In another interesting turn of events, the Volkswagen Group (VW) may face additional violations as the Environmental Protection Agency (EPA) recently accused the German automaker of installing “defeat devices” in its Porsche, VW and Audi, subsidiaries.
A “Notice of Violation” on the EPA’s website confirms that the regulator found that 2014 to 2016 VW, Audi and Porsche models are equipped to automatically turn off emissions systems when they are not being tested.
This new finding calls into question whether about 10,000 vehicles, including the 2014 Touareg, 2015 Porsche Cayenne and 2016 Audi, among others are designed to evade emissions tests.
“VW has once again failed its obligation to comply with the law that protects clean air for all Americans,” said Cynthia Giles, assistant administrator for the Office for EPA’s Enforcement and Compliance Assurance. “All companies should be playing by the same rules. EPA, with our state, and federal partners, will continue to investigate these serious matters, to secure the benefits of the Clean Air Act, ensure a level playing field for responsible businesses, and to ensure consumers get the environmental performance they expect.”
The VW scandal has led to the resignation of the company’s Chief Executive Martin Winterkorn and a string of federal investigations, which could cost the German automaker up to $17 billion in fines.

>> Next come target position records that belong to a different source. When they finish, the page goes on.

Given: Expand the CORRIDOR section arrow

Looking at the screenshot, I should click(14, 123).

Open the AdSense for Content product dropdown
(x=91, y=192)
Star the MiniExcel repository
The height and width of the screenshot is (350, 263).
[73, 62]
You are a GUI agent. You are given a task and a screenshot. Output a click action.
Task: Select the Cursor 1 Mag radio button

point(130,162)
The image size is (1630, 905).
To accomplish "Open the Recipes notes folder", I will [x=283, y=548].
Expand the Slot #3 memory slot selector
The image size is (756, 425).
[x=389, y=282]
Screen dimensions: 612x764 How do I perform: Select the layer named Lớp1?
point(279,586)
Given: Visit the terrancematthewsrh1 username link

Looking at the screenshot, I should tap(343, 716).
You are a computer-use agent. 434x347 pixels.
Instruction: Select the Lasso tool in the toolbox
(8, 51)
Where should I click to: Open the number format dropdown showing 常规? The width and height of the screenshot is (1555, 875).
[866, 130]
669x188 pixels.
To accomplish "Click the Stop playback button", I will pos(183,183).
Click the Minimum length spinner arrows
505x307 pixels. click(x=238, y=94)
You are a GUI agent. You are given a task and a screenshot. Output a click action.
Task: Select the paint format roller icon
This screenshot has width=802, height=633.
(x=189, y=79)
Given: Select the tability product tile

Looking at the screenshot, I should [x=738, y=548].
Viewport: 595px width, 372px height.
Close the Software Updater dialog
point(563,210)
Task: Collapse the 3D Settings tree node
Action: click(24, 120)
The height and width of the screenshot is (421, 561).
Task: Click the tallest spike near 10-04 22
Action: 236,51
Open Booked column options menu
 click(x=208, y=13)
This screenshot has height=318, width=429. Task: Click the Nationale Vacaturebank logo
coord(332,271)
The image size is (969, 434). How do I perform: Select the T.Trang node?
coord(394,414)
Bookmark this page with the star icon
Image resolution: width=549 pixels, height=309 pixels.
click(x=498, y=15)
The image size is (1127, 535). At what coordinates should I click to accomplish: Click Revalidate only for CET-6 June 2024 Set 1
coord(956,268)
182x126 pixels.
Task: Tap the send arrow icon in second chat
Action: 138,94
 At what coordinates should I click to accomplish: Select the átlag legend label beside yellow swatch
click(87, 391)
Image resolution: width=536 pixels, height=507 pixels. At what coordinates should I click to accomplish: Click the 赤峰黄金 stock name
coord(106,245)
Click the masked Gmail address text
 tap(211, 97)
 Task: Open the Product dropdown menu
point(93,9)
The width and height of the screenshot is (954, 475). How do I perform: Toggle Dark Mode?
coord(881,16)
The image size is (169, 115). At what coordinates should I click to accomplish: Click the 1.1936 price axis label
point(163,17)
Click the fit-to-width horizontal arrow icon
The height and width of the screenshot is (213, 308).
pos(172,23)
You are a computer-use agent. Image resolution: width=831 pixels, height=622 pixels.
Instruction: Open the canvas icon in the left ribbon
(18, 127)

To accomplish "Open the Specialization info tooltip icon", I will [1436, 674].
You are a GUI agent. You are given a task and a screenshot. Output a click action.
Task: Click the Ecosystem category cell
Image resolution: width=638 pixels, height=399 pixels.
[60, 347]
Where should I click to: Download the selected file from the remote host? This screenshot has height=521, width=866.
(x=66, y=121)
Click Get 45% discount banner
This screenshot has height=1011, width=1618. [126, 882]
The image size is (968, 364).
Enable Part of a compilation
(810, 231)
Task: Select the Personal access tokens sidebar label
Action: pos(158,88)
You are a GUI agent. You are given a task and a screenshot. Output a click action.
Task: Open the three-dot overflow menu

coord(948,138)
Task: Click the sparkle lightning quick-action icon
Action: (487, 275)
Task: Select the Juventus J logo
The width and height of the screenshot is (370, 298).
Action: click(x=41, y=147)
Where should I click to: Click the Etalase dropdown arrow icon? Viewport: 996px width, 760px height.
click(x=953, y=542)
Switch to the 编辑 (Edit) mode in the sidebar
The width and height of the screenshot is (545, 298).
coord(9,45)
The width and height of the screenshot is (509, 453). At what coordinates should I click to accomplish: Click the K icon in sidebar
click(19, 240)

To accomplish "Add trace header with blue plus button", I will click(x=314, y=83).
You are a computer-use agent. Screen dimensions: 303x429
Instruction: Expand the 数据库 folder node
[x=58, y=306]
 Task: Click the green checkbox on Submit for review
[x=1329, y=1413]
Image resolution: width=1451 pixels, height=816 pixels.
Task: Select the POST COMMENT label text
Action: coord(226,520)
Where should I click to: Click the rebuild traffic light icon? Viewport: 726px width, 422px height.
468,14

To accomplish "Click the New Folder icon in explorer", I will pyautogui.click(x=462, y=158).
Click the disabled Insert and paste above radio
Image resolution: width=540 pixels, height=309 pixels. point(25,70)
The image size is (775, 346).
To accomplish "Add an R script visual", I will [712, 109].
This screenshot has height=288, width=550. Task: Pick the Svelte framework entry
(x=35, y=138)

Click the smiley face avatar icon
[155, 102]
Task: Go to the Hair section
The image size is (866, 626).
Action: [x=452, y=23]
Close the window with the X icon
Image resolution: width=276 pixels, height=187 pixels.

In September, the U.S. government charged that VW had sold more than 500,000 Volkswagen and Audi model cars in the United States with software that was designed to meet emission standards for diesel engines when tested, but pumped out 30 to 40 percent above limit emissions when on the road. In what is known as one of the biggest scandals in the auto industry's history, VW not only admitted to installing "defeat devices" but it also said the amount of cars affected topped 11 million.